>>

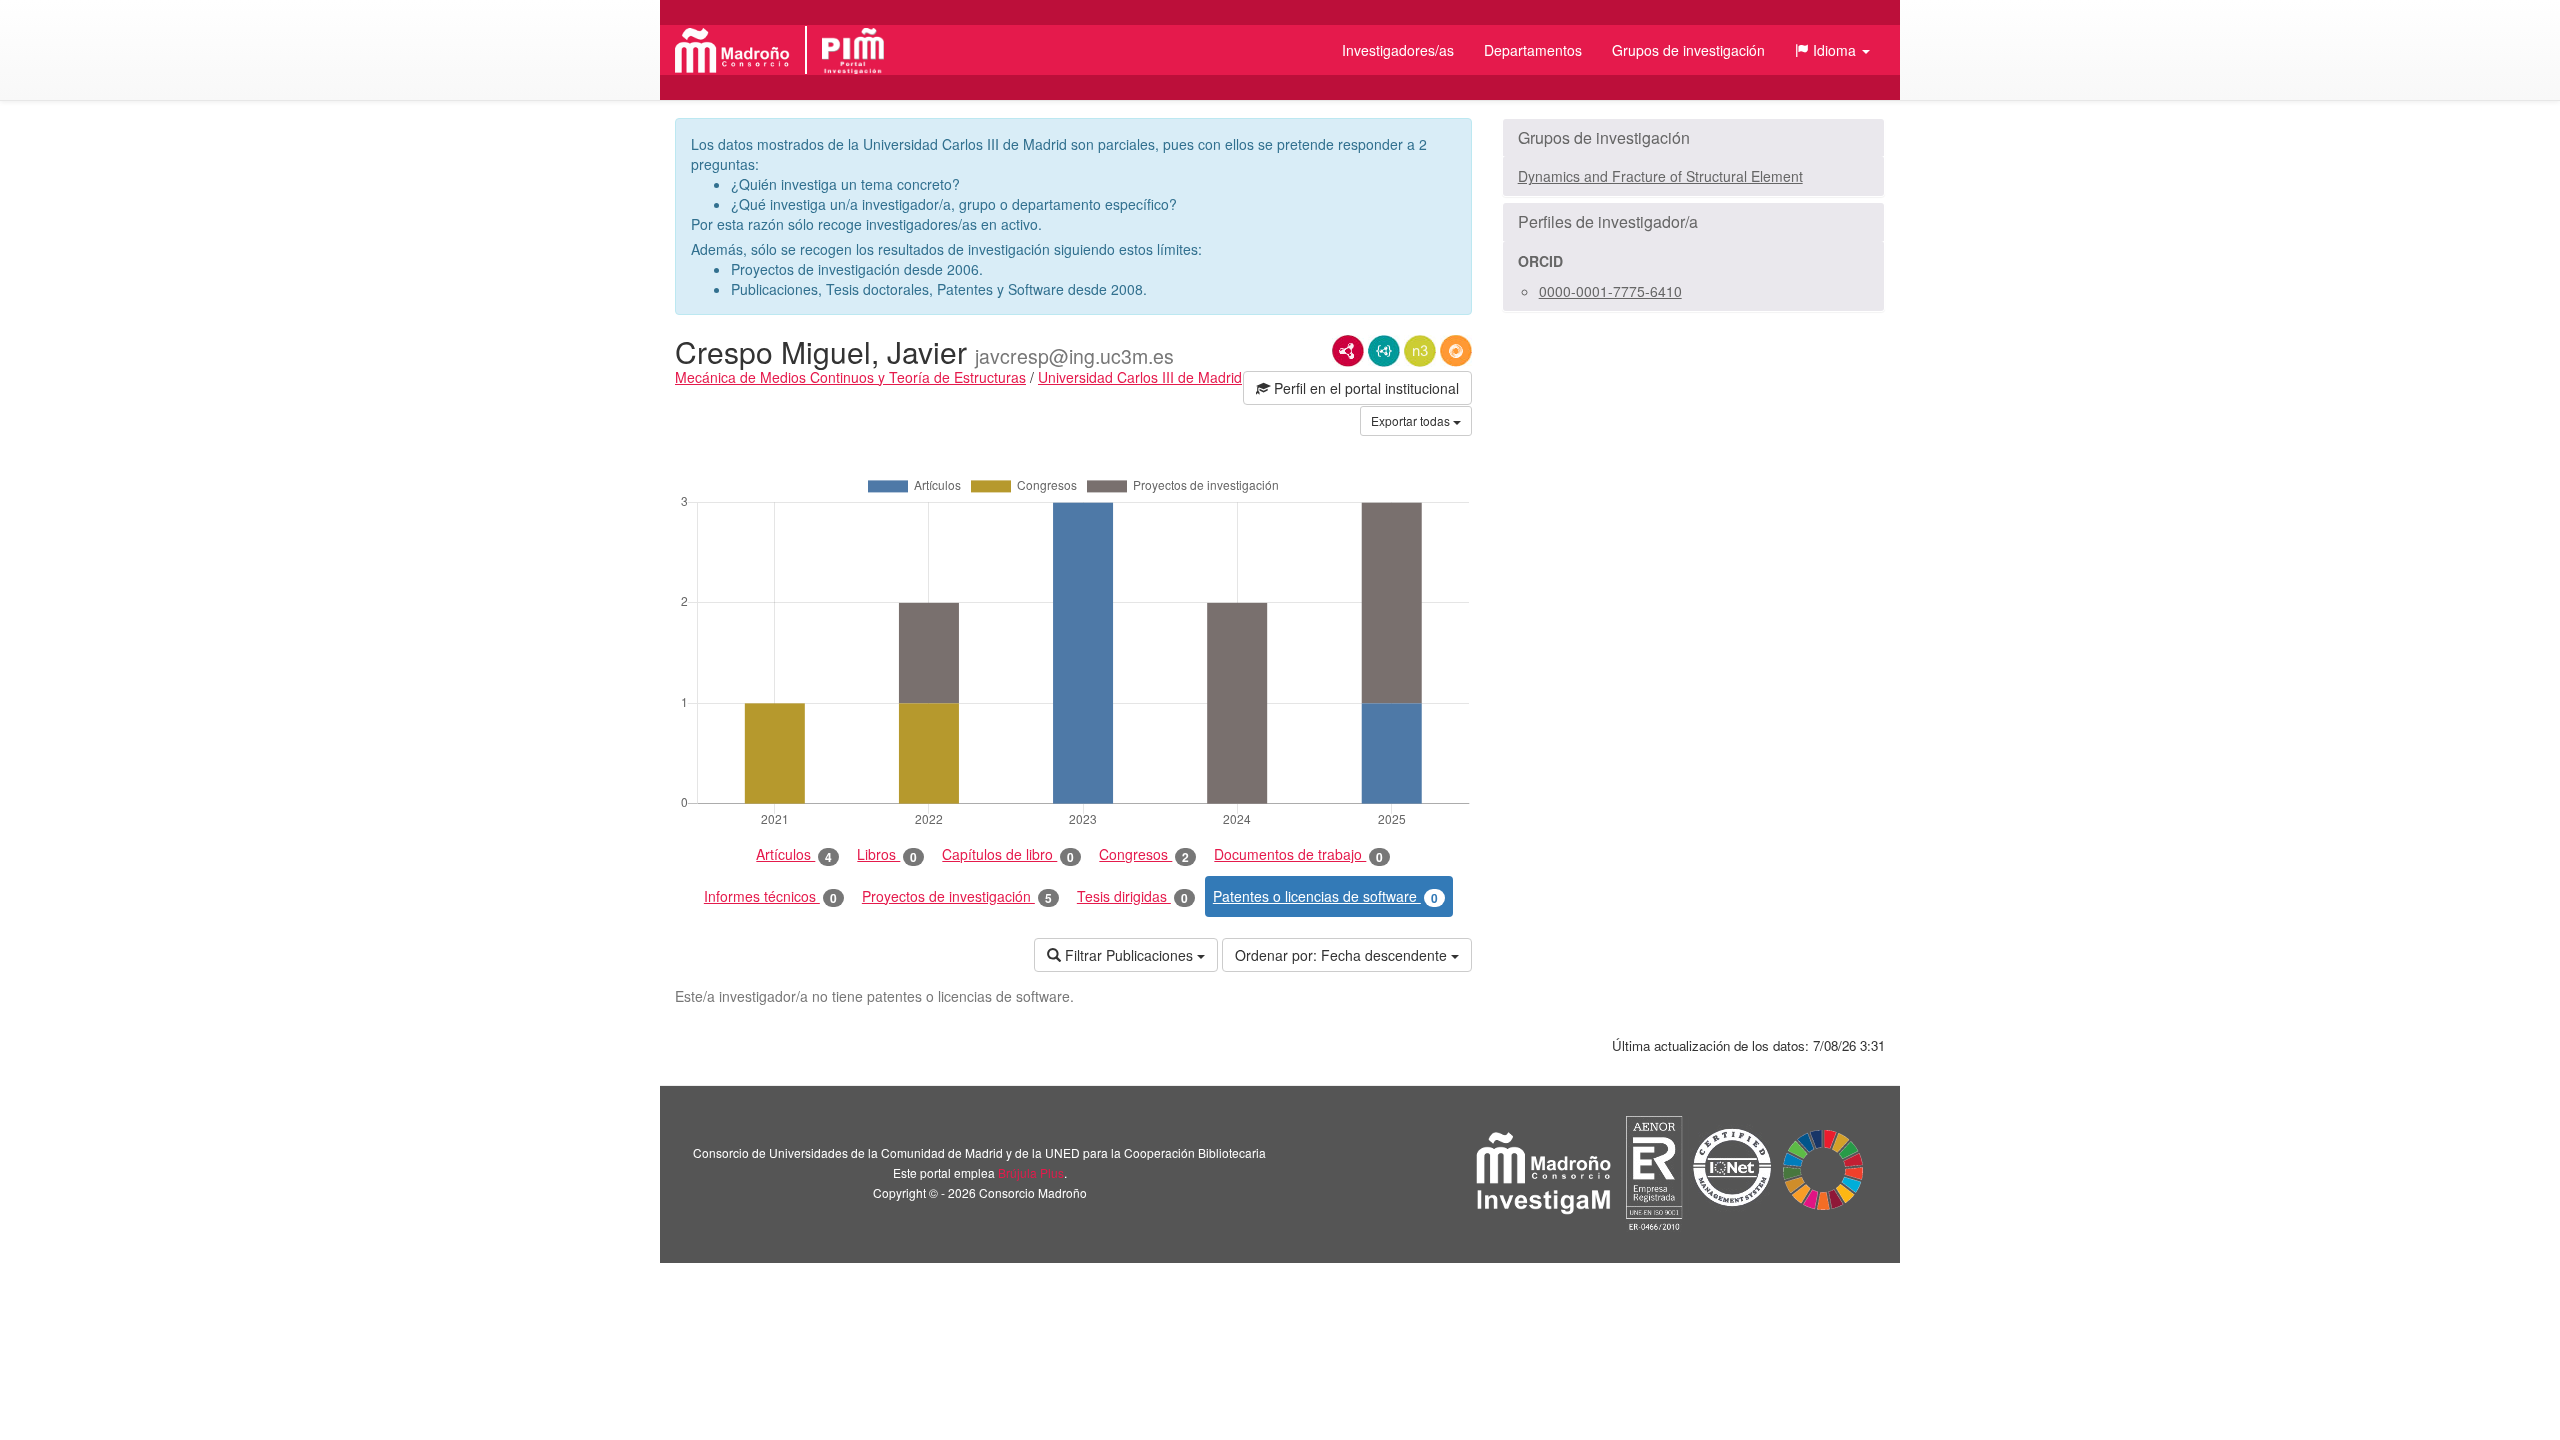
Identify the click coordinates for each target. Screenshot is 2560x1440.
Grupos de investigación (1688, 50)
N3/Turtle (1420, 351)
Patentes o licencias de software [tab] (1325, 896)
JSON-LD (1384, 351)
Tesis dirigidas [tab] (1132, 896)
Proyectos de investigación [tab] (957, 896)
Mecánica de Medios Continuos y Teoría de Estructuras (850, 377)
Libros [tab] (887, 854)
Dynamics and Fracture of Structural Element (1660, 176)
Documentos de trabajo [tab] (1298, 854)
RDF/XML (1348, 351)
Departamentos (1533, 50)
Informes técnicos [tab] (770, 896)
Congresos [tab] (1144, 854)
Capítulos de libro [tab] (1008, 854)
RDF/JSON (1456, 351)
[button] (1832, 50)
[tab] (1693, 138)
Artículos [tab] (794, 854)
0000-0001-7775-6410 (1610, 291)
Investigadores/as (1398, 50)
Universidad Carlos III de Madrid (1140, 377)
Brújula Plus (1031, 1172)
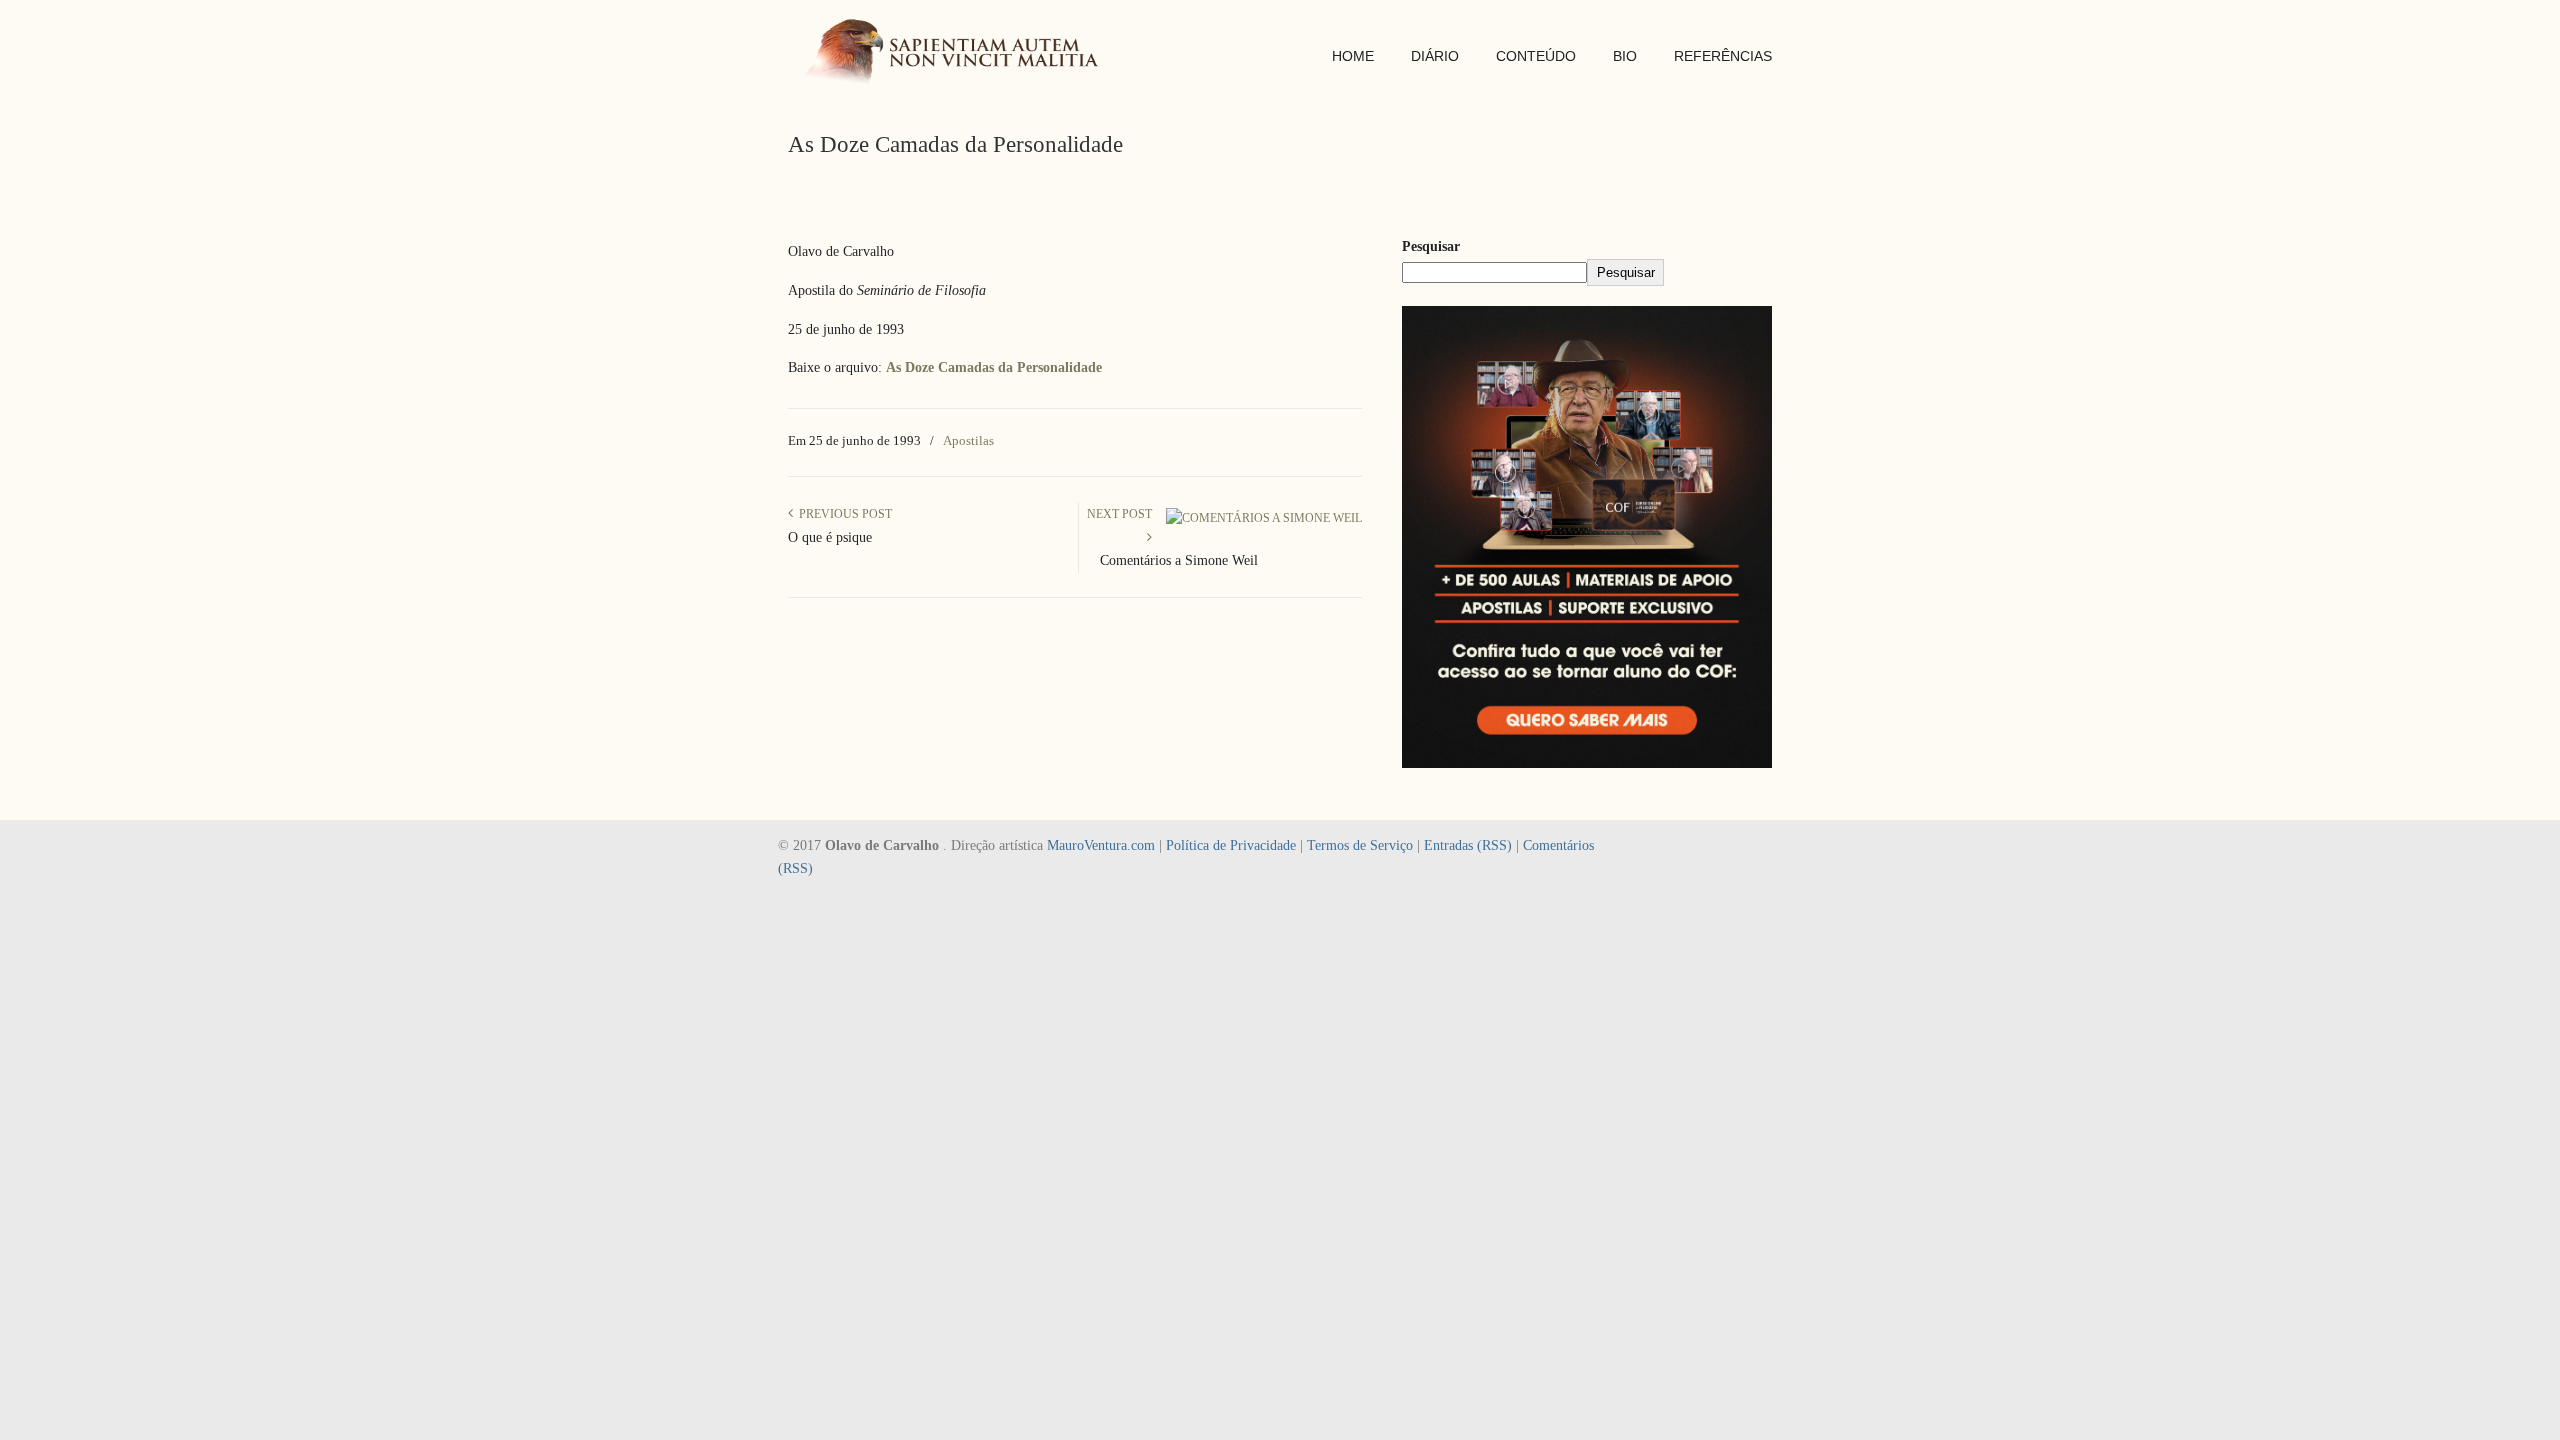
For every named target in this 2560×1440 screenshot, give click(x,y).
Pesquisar (1431, 246)
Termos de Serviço (1360, 845)
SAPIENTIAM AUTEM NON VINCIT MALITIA (958, 53)
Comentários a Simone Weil (1179, 560)
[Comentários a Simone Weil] (1264, 518)
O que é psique (830, 537)
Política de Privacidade (1231, 845)
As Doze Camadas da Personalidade (994, 367)
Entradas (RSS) (1468, 845)
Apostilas (968, 440)
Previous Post (842, 514)
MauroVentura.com (1101, 845)
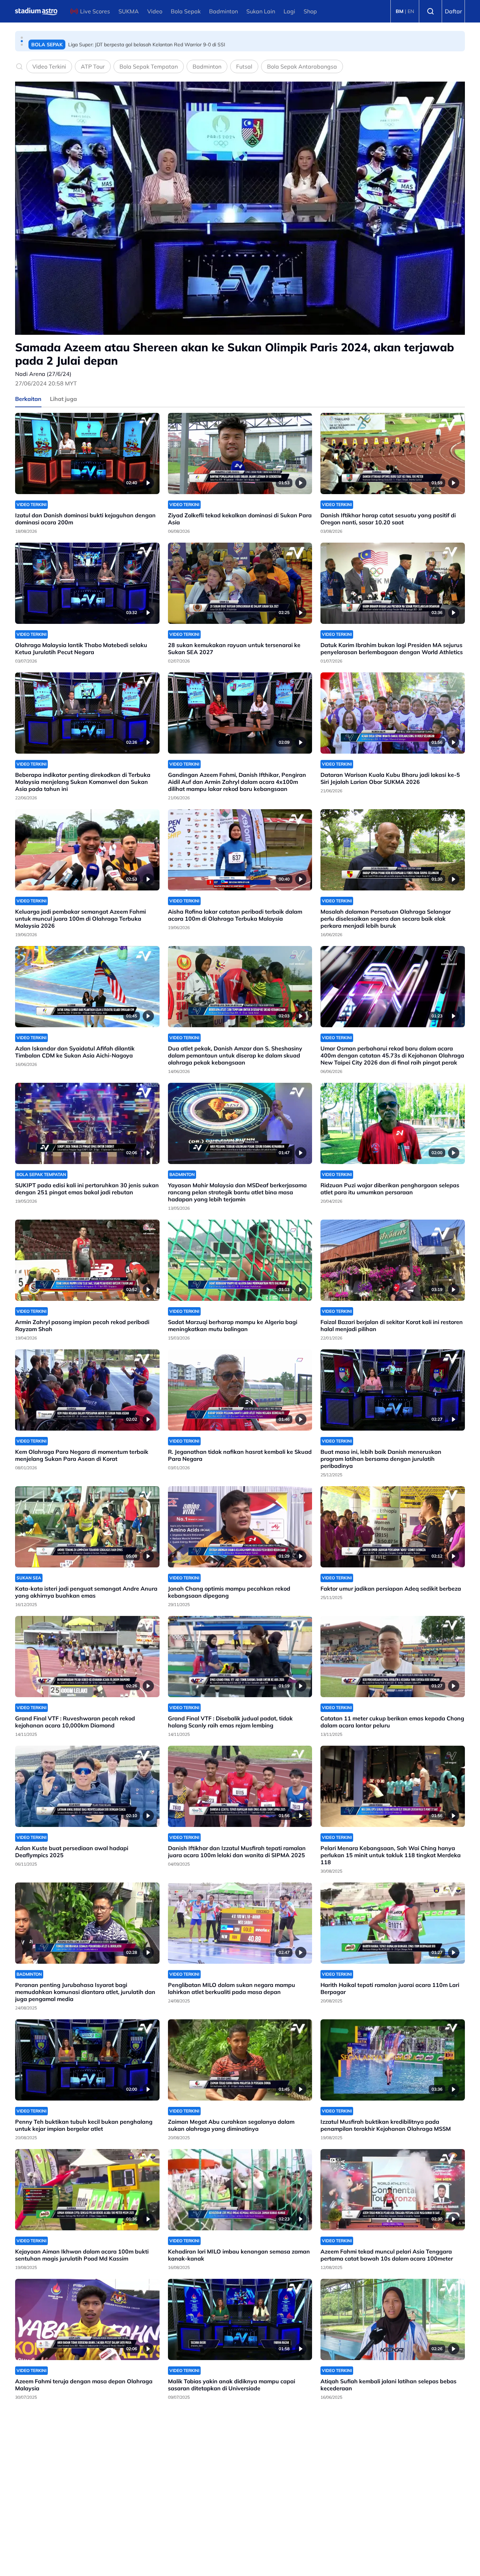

<<

Your answer must be the exact lines from the start of the data through the line with "Universidad Carlos III de Madrid (1140, 377)", inclusive, and nothing else; pictures do not belong in it.

=== Result of the exercise ===
Identify the click coordinates for each target. Screenshot is 2560x1440.
Grupos de investigación (1688, 50)
N3/Turtle (1420, 351)
Patentes o licencias de software [tab] (1325, 896)
JSON-LD (1384, 351)
Tesis dirigidas [tab] (1132, 896)
Proyectos de investigación [tab] (957, 896)
Mecánica de Medios Continuos y Teoría de Estructuras (850, 377)
Libros [tab] (887, 854)
Dynamics and Fracture of Structural Element (1660, 176)
Documentos de trabajo [tab] (1298, 854)
RDF/XML (1348, 351)
Departamentos (1533, 50)
Informes técnicos [tab] (770, 896)
Congresos [tab] (1144, 854)
Capítulos de libro [tab] (1008, 854)
RDF/JSON (1456, 351)
[button] (1832, 50)
[tab] (1693, 138)
Artículos [tab] (794, 854)
0000-0001-7775-6410 (1610, 291)
Investigadores/as (1398, 50)
Universidad Carlos III de Madrid (1140, 377)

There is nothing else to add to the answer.